It’s 9 AM and the rest of the world is waking up and beginning their day. They’re putting on their clothes, brewing their coffee, and heading to work. They’re waking their kids, walking their dogs, and pulling on their coats. They’re bright-eyed, bushy-tailed, and well-rested — and you hate them.
You’ve been up for 72 hours now. Sleep eludes you no matter how badly you want it, no matter how much your body needs it. Your heart pounds, your mind races, your palms sweat. You stare at the clock as it tick tick ticks, no closer to dreamland than you were when everyone else turned out their lights.
It’s the dead of night when everything is quiet and still and you’re left with nothing, no one. Just you and the crazy thoughts in your head. As the clock creeps towards dawn, the feeling of dread in the pit of your stomach grows. Soon you’ll hear the first calls of the early morning birds signaling the impending sunrise and you’ll know it has happened again — another night without sleep.
And you’ll do it all over — look out your window at the functional humans walking their dogs and rushing to the train. You’ll feel resentment, anger, and rage, feelings that quickly give way to jealousy, envy, and bitterness. You’re looking out at a world that you do not know or understand. You’re looking out at a world that you do not belong to. You are an outsider, an alien. They are everybody else.

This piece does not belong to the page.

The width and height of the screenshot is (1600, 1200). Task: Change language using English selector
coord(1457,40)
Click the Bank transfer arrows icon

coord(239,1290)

You’re a real-life vampire, awake when the rest of the world is asleep. You live in different dimensions, you and those people outside your window, the ones who were seemingly given a secret handbook on How To Live A Functional Life that they never bothered to pass along to you. You do not know them, but perhaps more importantly, you cannot know them.
You may actually be alone in the nighttime, but you’re far lonelier during the day, even though you’re surrounded by people. They are people that will never understand the loneliness and isolation that comes with regularly seeing the hour of 3 AM. They will never know the eery silence that accompanies the hours before dawn, the hours that are technically the next morning but still feel like the previous night.
How could they possibly know what it’s like to evade sleep? How could they know what it means to look just like everybody else but feel so utterly and completely different? How could they ever know what it’s like to occupy a reality that begins when everyone else’s shuts off? They can’t and they won’t and you know that. And so you hate them.
And then the day arrives — just when you start to hallucinate from the lack of sleep, when you worry that it will never come. Your body shuts down, your head hits the pillow, and relief finally comes. You sleep deeply, sometimes for days. It’s over for now, but you know it’s just a matter of time before you and the dead of night meet again.